Last week, U.S. stocks reversed all the gains from Wednesday, to trade back below Thursday’s range amid impeachment and China trade deal woes, investors are wondering what happened.
Josh Brown, from Ritholtz Wealth Management, believes this is a normal part of the market cycle and there is little to be concerned about for stocks. ETFs like the Industrial Select Sector SPDR Fund (XLI ), the Financial Select Sector SPDR Fund (XLF ), and the SPDR S&P Regional Banking ETF (KRE ) are all-hitting resistance levels according to Brown, a natural rejection point for stocks.
“The S&P 500 hit an all-time high yesterday. It’s down marginally today. If the stock market went up 1% a day every day no matter what, we’d be in a bubble. So that is not what happens. We back and fill, perfectly natural. I think there were some interesting sectors that hit prior resistance levels technically and fell off. One would be the KRE, regional banks, down 2 1/2 percent today. Double as bad as the XLF on the session. They just hit previous resistance yesterday. Same thing with Industrials. Take a look at the XLI– previous resistance, couldn’t get through, backing off a little bit. It’s OK. It’s not catastrophic. Everyone should calm down. Happy Halloween,” said Brown on CNBC last Thursday.

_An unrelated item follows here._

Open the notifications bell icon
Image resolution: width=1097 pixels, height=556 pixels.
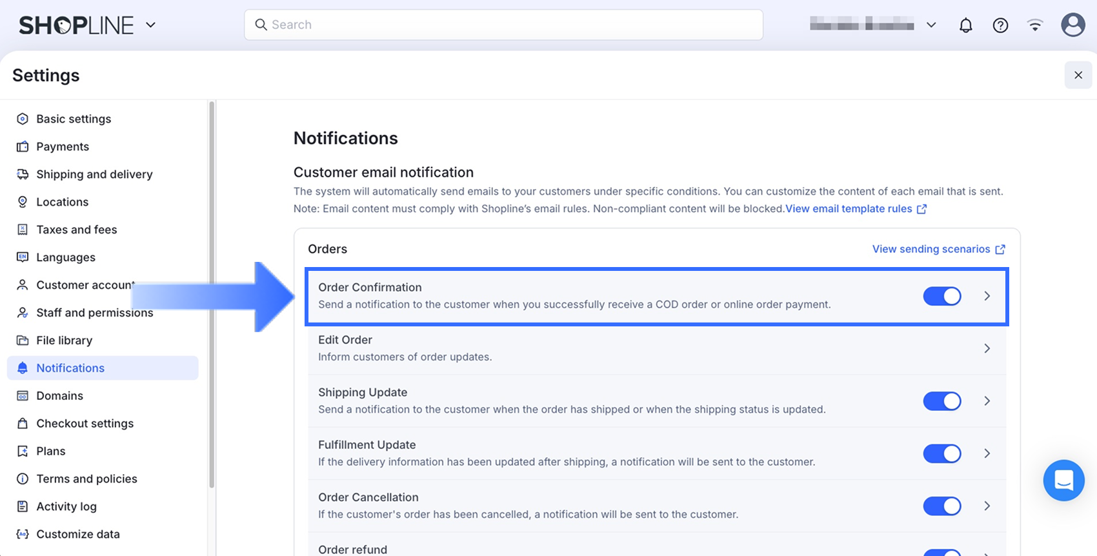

The Wall Street Journal editorial board had this to say however: “President Trump and some in the White House blame the federal reserve and Europe for the slump, but neither explanation holds up…The strong evidence is a trade policy is the main growth corporate.”
While some analysts see this drop as part of a natural market cycle, others have deeper concerns about trade affecting stocks.
“So one of the questions that we’re getting a lot of is: is the worst over? Are we going to start to see an inflection point now in growth? And you’ve certainly seen some surprises to the upside over the last couple of months. I’d argue though that the weight of trade is going to continue put downward pressure on growth,” said Erin Browne, Pimco managing director on the same CNBC segment.
Browne noted that there is a possibility that stocks could continue to rally in some sectors while languishing in others.
“However that notwithstanding, it doesn’t mean that equities necessarily need to do poorly. I mean we’ve already seen the last nine months trade be a weight on, you know, global growth and US growth. At the same time stocks are at record highs. So I think what you’re going to see is more of the this divergence, where the strong consumers cyclicals, those that are really leveraging the strength of the US economy, like the consumer cyclicals, like housing in the US, those are going to continue to do well. But the sectors like energy, I mean energy earnings have been terrible. Materials and mining, those sectors that are more leveraged to the global cycle I think are going to underperform,” said Browne.